[IPOL discuss] Best Practices for Scientific Computing

Miguel Colom colom at cmla.ens-cachan.fr
Mon Oct 8 14:16:55 CEST 2012


I agree, you can hide the use of pointers, but trying to avoid the  
low-level characteristic of the language doesn't turns it into  
high-level.

Let's look at some real IPOL C/C++ source code. For example, the  
Quasi-Euclidean Epipolar Rectification article.

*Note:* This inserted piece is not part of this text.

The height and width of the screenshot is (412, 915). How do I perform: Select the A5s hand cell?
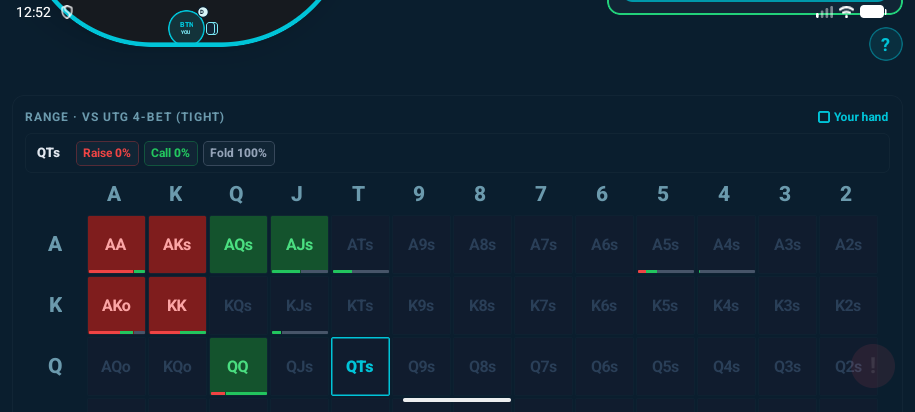[665, 244]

If we look, for example, at the MissStereo/src/stereoAC/main.cpp at  
function principalComponents, the code is the following:

/// Matrix mapping patch to principal components
static LWImage<float> principalComponents() {
#include "dataStereo/pca_basis.dat"
     int psize = sizeof(pca)/sizeof(*pca);
     int npcskept = sizeof(pca[0])/sizeof(*pca[0]);
     if(bIgnoreContrast)
         --npcskept;
     LWImage<float> PCs = alloc_image<float>(npcskept, psize);
     float* pc = PCs.data;
     for(int i=0; i < psize; i++)
         for(int j=0; j<npcskept; j++)
             *pc++ = pca[i][j+(bIgnoreContrast? 1: 0)];
     return PCs;
}

The line "int psize = sizeof(pca)/sizeof(*pca);" includes:
- Getting the size of a pointer.
- Dereferencing the pointer and computing its size.
- Make a division to know the size of the pointer.

I think this is quite low-level!
The same for "int npcskept = sizeof(pca[0])/sizeof(*pca[0]);"

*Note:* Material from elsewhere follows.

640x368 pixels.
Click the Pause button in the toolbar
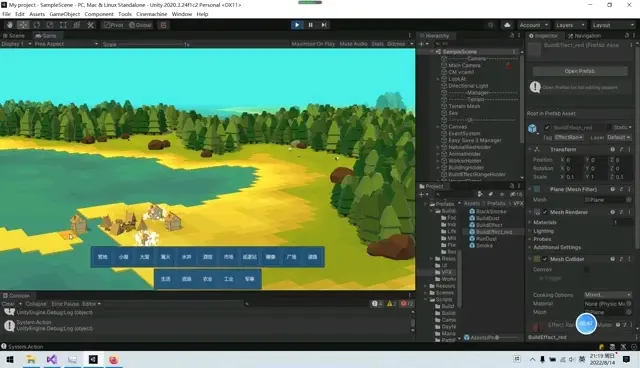pos(311,25)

Moreover, if we look carefully at the function, we see that it creates  
an object  PCs that is returned at the end. But inside a function,  
this local object should be destroyed after the return, and therefore  
it shouldn't be valid anymore outside the function.

It works because the function is declared to be "static", so the  
variables at the heap memory will be still allocated when it finished.

So, finally this function needs:
- Non-evident pointer arithmetic.
- Knowledge about how the heap memory works.
- Knowledge about the static functions and how they're stored in the memory.
- Dynamic memory allocation.
- Keep in mind that the allocated memory should be destroyed  
afterward, because of the leak of a garbage collector.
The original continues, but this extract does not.